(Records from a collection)
*****

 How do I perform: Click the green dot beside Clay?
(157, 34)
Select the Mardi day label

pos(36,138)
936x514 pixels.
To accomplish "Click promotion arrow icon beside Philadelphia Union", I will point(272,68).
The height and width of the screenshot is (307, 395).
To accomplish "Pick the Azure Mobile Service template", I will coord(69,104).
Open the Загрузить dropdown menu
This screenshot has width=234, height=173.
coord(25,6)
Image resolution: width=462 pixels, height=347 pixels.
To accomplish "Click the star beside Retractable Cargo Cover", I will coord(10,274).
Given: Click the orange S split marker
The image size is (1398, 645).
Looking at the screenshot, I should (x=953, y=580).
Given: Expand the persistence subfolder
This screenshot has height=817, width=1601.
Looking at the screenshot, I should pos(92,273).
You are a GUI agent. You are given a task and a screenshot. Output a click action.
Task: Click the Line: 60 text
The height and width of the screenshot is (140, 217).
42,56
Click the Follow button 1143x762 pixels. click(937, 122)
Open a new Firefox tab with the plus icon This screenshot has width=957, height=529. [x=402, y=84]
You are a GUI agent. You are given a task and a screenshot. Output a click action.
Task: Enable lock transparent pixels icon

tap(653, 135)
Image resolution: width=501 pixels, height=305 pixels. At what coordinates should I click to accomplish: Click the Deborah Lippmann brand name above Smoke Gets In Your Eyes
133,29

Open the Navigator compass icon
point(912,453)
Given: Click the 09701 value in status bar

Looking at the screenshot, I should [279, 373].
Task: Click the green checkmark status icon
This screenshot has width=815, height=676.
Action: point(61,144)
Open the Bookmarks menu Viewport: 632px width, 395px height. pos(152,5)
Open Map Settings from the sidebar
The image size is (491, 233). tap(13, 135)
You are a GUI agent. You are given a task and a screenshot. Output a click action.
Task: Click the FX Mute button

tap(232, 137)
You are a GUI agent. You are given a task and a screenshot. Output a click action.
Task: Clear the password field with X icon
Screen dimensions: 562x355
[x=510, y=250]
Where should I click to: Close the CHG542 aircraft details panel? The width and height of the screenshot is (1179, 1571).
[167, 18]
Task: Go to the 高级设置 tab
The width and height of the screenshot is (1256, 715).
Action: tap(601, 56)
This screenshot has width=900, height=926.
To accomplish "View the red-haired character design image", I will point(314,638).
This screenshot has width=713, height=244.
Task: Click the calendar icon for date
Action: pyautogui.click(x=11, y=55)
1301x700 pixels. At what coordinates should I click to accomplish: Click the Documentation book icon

*****

Each entry above is to be copied out exactly.

 How do I perform: Click the green dot beside Clay?
(157, 34)
Select the Mardi day label

pos(36,138)
936x514 pixels.
To accomplish "Click promotion arrow icon beside Philadelphia Union", I will point(272,68).
The height and width of the screenshot is (307, 395).
To accomplish "Pick the Azure Mobile Service template", I will coord(69,104).
Open the Загрузить dropdown menu
This screenshot has width=234, height=173.
coord(25,6)
Image resolution: width=462 pixels, height=347 pixels.
To accomplish "Click the star beside Retractable Cargo Cover", I will coord(10,274).
Given: Click the orange S split marker
The image size is (1398, 645).
Looking at the screenshot, I should (x=953, y=580).
Given: Expand the persistence subfolder
This screenshot has height=817, width=1601.
Looking at the screenshot, I should pos(92,273).
You are a GUI agent. You are given a task and a screenshot. Output a click action.
Task: Click the Line: 60 text
The height and width of the screenshot is (140, 217).
42,56
Click the Follow button 1143x762 pixels. click(937, 122)
Open a new Firefox tab with the plus icon This screenshot has width=957, height=529. [x=402, y=84]
You are a GUI agent. You are given a task and a screenshot. Output a click action.
Task: Enable lock transparent pixels icon

tap(653, 135)
Image resolution: width=501 pixels, height=305 pixels. At what coordinates should I click to accomplish: Click the Deborah Lippmann brand name above Smoke Gets In Your Eyes
133,29

Open the Navigator compass icon
point(912,453)
Given: Click the 09701 value in status bar

Looking at the screenshot, I should [279, 373].
Task: Click the green checkmark status icon
This screenshot has width=815, height=676.
Action: point(61,144)
Open the Bookmarks menu Viewport: 632px width, 395px height. pos(152,5)
Open Map Settings from the sidebar
The image size is (491, 233). tap(13, 135)
You are a GUI agent. You are given a task and a screenshot. Output a click action.
Task: Click the FX Mute button

tap(232, 137)
You are a GUI agent. You are given a task and a screenshot. Output a click action.
Task: Clear the password field with X icon
Screen dimensions: 562x355
[x=510, y=250]
Where should I click to: Close the CHG542 aircraft details panel? The width and height of the screenshot is (1179, 1571).
[167, 18]
Task: Go to the 高级设置 tab
The width and height of the screenshot is (1256, 715).
Action: tap(601, 56)
This screenshot has width=900, height=926.
To accomplish "View the red-haired character design image", I will point(314,638).
This screenshot has width=713, height=244.
Task: Click the calendar icon for date
Action: pyautogui.click(x=11, y=55)
1301x700 pixels. At what coordinates should I click to accomplish: Click the Documentation book icon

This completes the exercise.